选录片段:

[软件工程应用与实践]lingvo学习笔记

最新推荐文章于 2024-08-07 09:59:35 发布

NewtonLoop

最新推荐文章于 2024-08-07 09:59:35 发布

阅读量646

点赞数

分类专栏： [软件工程应用与实践]lingvo学习笔记文章标签：深度学习神经网络自然语言处理

本文链接：https://blog.csdn.net/NewtonLoop/article/details/121457374

版权

[软件工程应用与实践]lingvo学习笔记专栏收录该内容

18 篇文章 0 订阅

订阅专栏

[软件工程应用与实践]lingvo学习笔记

2021SC@SDUSC

lingvo调用tf.nn.seq2seq阅读

basic_rnn_seq2seq:
- input : embedding
- output : embedding
  状态向量作为decoder的初始状态; encoder和decoder使用相同的rnn神经元, 不共享权值参数。
tied_rnn_seq2seq:
- input : embedding
- output : embedding
  encoder和decoder共享权值参数
embedding_rnn_seq2seq :
- input : id
- output : id
  内部创建encoder和decoder的嵌入矩阵
embedding_tied_rnn_seq2seq :
- input : id
- output : id
  内部创建encoder和decoder的嵌入矩阵
embedding_attention_seq2seq :
- input : id
- output : id
  增加注意力机制

tf.nn.seq2seq.embedding_attention_seq2seq 代码片段

# T代表time_steps, 时序长度
def embedding_attention_seq2seq(encoder_inputs,  # [T, batch_size] 
                                decoder_inputs,  # [T, batch_size]
                                cell,
                                num_encoder_symbols,
                                num_decoder_symbols,
                                embedding_size,
                                num_heads=1,      # attention的抽头数量
                                output_projection=None, #decoder的投影矩阵
                                feed_previous=False,
                                dtype=None,
                                scope=None,
                                initial_state_attention=False):

params
input

encoder_inputs : int32 型 id tensor list
decoder_inputs : int32 型 id tensor list
cell : RNN_cell 的实例
num_encoder_symbols, num_decoder_symbols：分别是编码和解码的符号数，即词表大小
embedding_size : 词向量维度
num_heads : attention的抽头数量
output_projection : decoder的output向量投影到词表空间时，用到的投影矩阵和偏置项(W, B)；W的shape是[output_size, num_decoder_symbols]，B的shape是[num_decoder_symbols]；若此参数存在且feed_previous=True，上一个decoder的输出先乘W再加上B作为下一个decoder的输入
feed_previous : 若为True, 只有第一个decoder的输入（“GO"符号）有用，所有的decoder输入都依赖于上一步的输出；一般在测试时用（当然源码也提到，可以在训练时用于模拟测试的环境，比如Scheduled Sampling）
initial_state_attention : 默认为False, 初始的attention是零；若为True，将从initial state和attention states开始attention

output

(outputs, state) 元组对，outputs是二维张量列表, 每个Tensor的shape是[batch_size, cell.state_size]；state是最后一个timestep，decoder cell的state，shape是[batch_size, cell.state_size]

encoder

创建嵌入矩阵

encoder_cell = rnn_cell.EmbeddingWrapper(      
        cell, embedding_classes=num_encoder_symbols,
        embedding_size=embedding_size)

任务要求 1:
请逐字照录 lingvo 学习笔记中的一段，从"2021SC@SDUSC"开始，到"状态向量作为decoder的初始状态; encoder和decoder使用相同的rnn神经元, 不共享权值参数。"为止，并包括该处。

所列数据行:
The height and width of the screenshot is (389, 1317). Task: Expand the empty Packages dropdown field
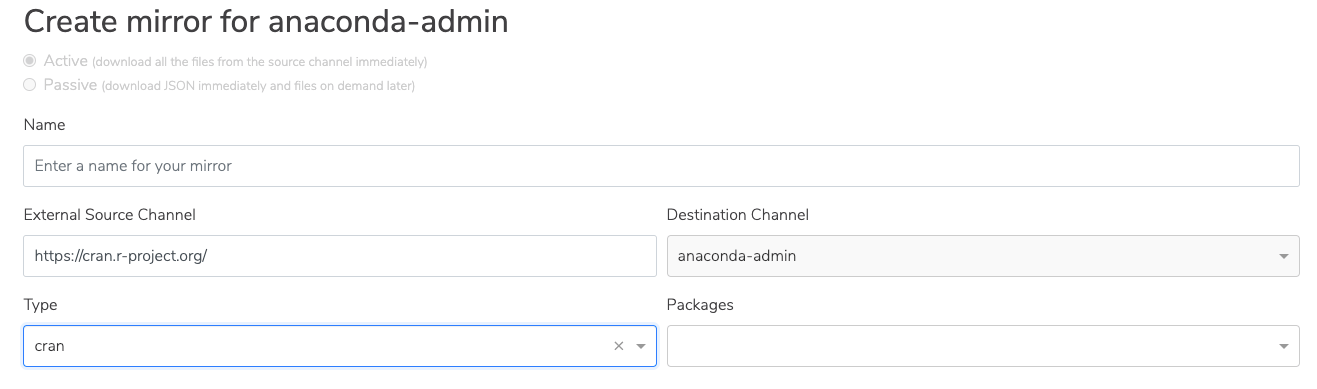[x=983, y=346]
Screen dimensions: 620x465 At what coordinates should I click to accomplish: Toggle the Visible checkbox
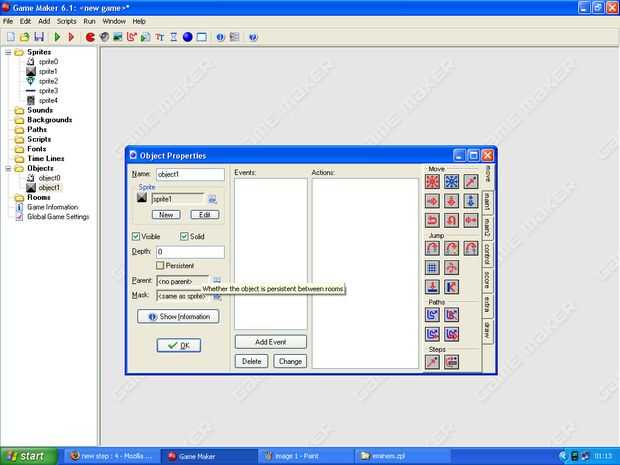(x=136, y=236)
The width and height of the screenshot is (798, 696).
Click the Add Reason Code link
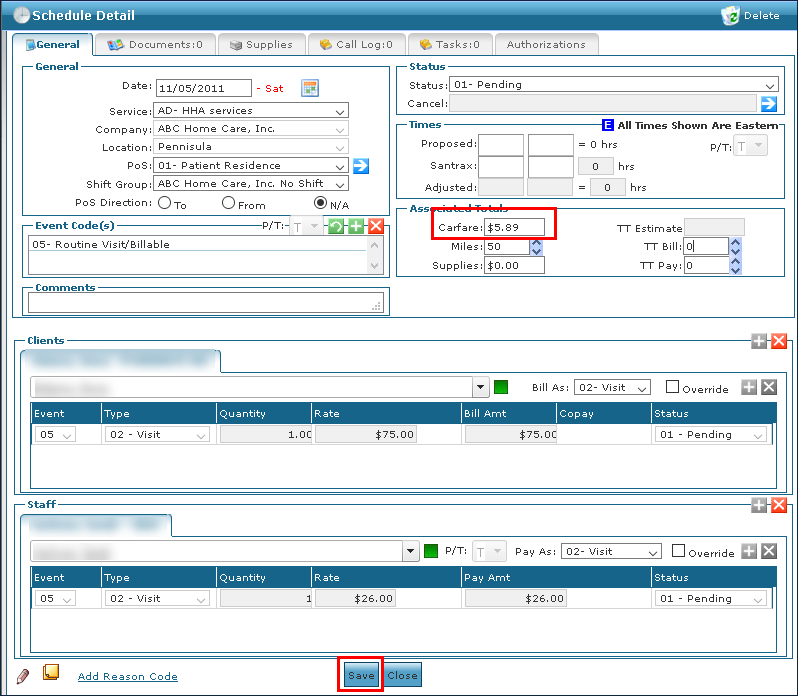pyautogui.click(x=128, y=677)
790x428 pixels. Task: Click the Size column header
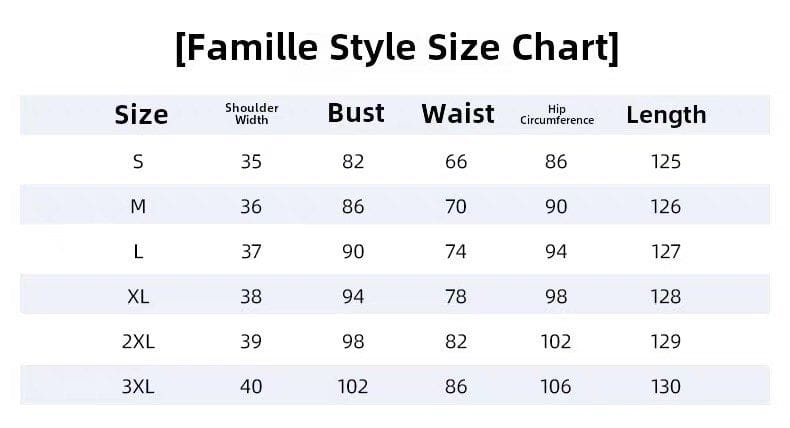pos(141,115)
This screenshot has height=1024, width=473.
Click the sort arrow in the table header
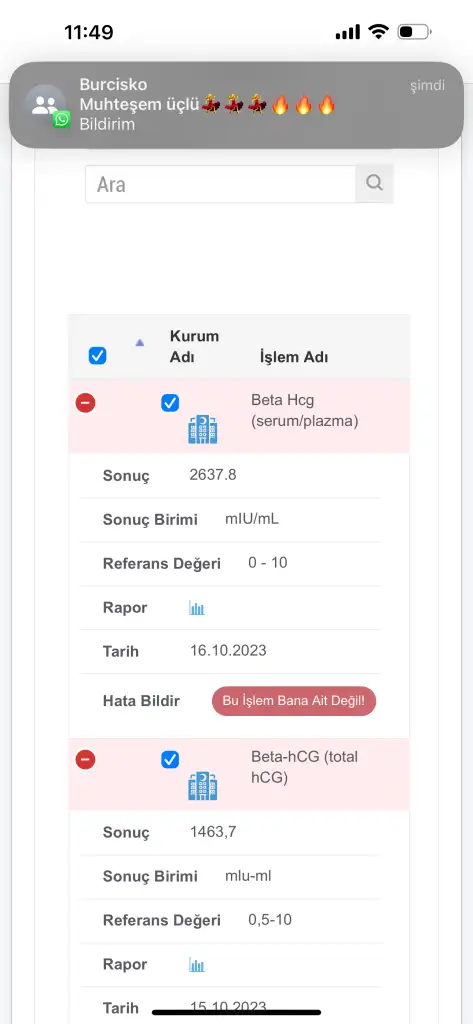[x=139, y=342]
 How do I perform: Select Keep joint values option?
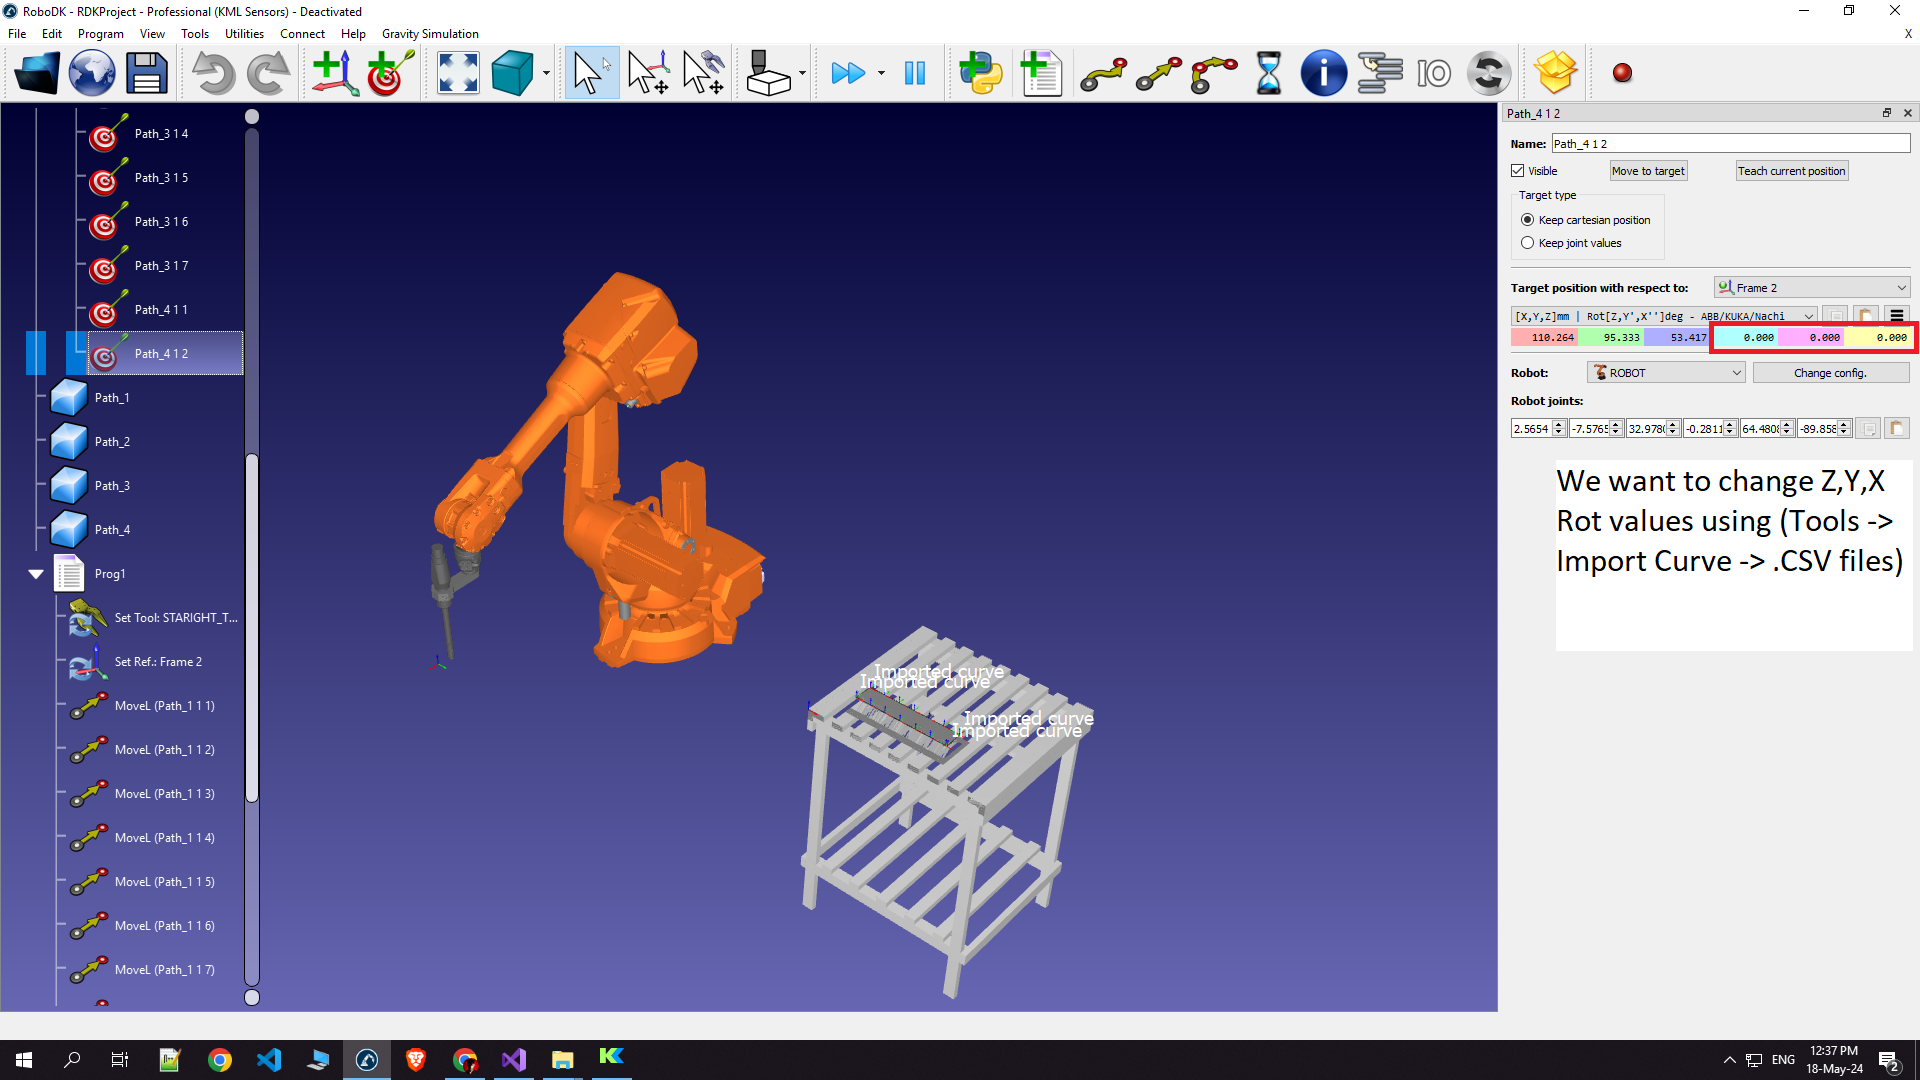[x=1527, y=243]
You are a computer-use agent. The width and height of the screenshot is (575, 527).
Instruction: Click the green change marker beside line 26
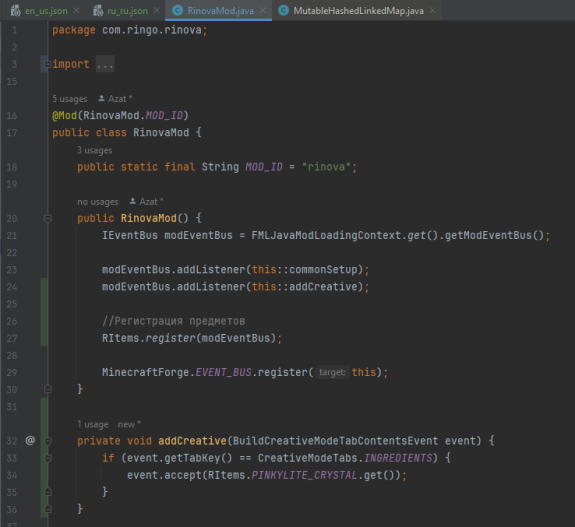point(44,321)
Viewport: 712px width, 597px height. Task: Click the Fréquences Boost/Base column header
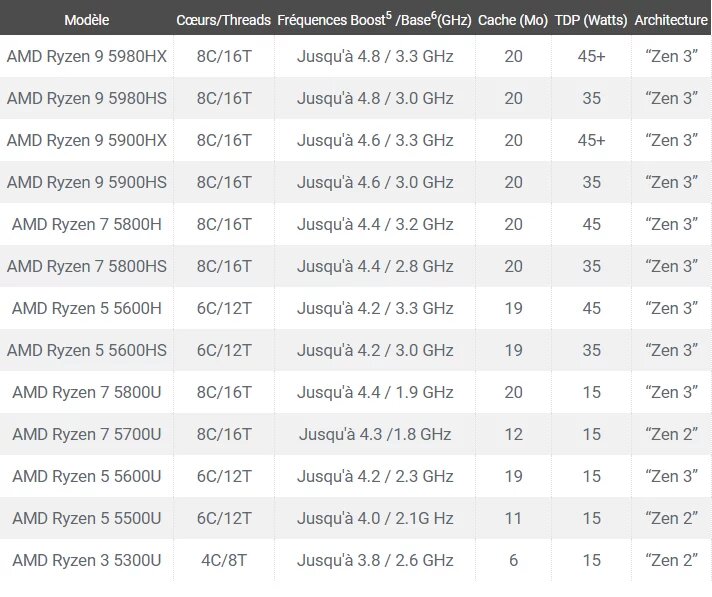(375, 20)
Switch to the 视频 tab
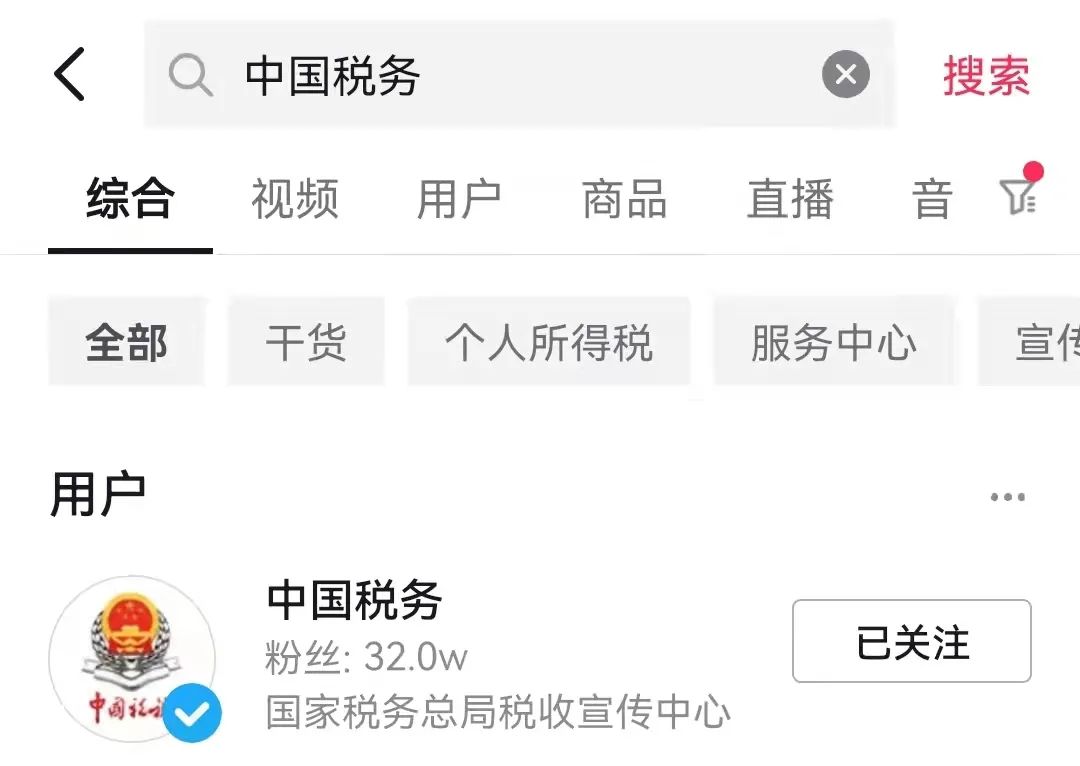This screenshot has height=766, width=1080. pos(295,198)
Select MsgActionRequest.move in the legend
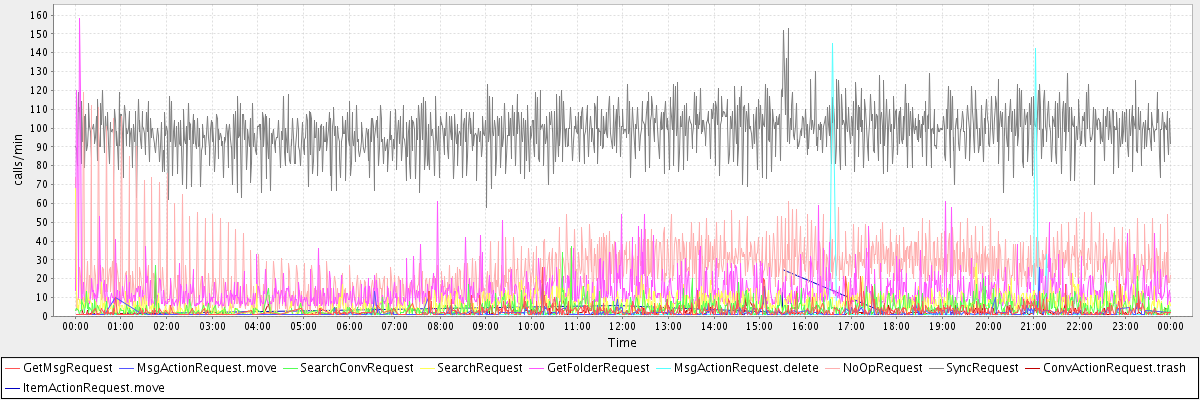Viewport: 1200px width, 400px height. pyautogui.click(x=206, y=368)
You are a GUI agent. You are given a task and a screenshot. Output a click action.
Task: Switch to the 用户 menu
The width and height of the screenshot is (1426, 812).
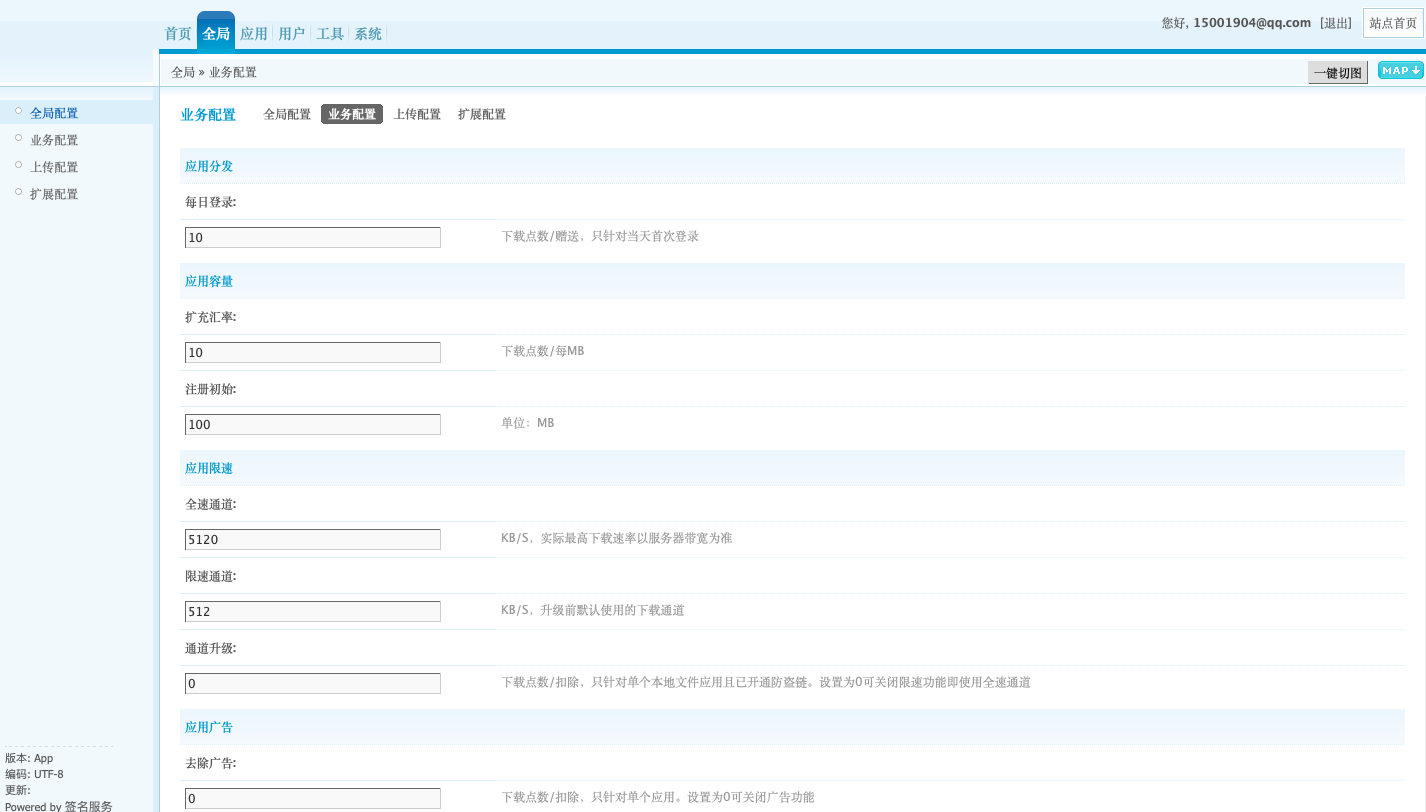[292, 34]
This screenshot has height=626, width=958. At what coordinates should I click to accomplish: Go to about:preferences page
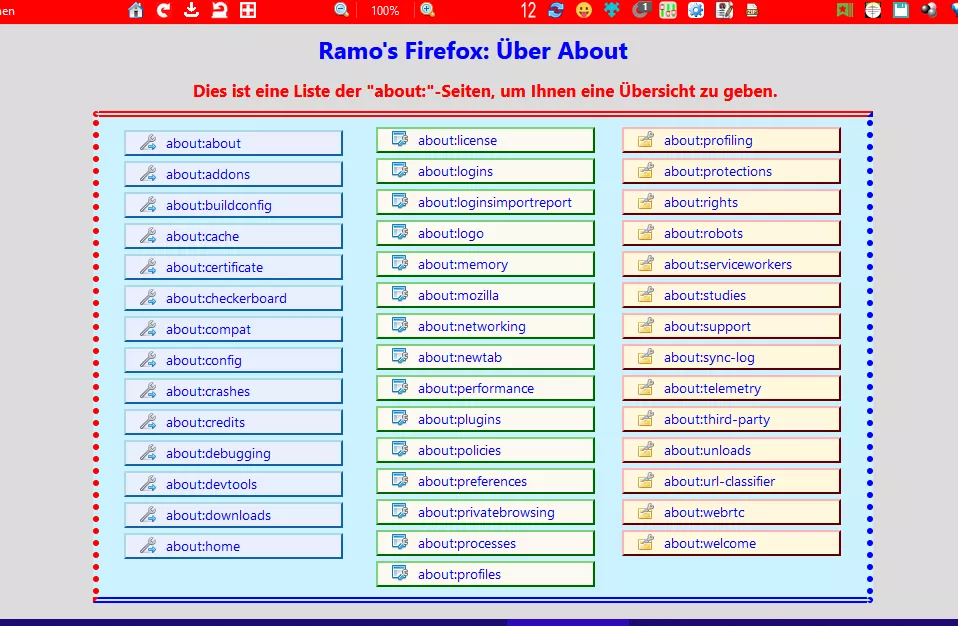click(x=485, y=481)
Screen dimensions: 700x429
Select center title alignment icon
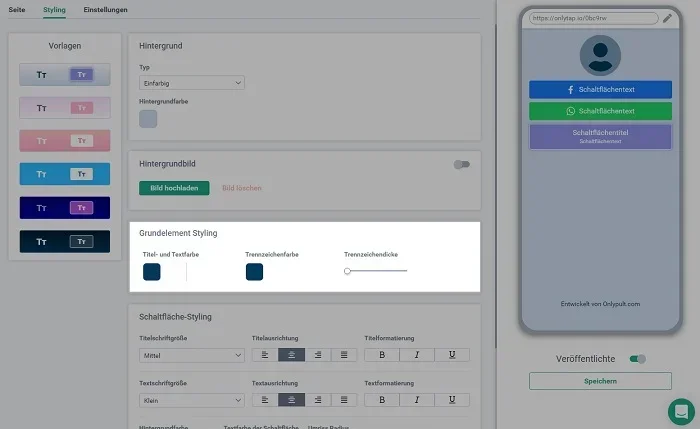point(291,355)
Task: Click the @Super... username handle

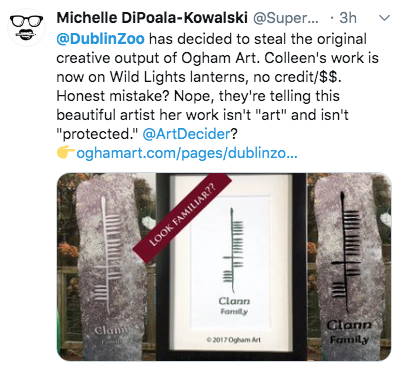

任务要求 2:
请把数据行从第一行起、到含有"(x=136, y=236)"的那一行为止（包括该行）的部分改写成 Markdown 表格，两列分别命名为"序号"和"内容"。空行不要列入，图片也不要写进答案，表格中只放这几行。

最终答案 1:
2021SC@SDUSC

lingvo调用tf.nn.seq2seq阅读

basic_rnn_seq2seq:
- input : embedding
- output : embedding
  状态向量作为decoder的初始状态; encoder和decoder使用相同的rnn神经元, 不共享权值参数。

最终答案 2:
| 序号 | 内容 |
|---|---|
| 1 | The height and width of the screenshot is (389, 1317). Task: Expand the empty Packages dropdown field |
| 2 | [x=983, y=346] |
| 3 | Screen dimensions: 620x465 At what coordinates should I click to accomplish: Toggle the Visible checkbox |
| 4 | (x=136, y=236) |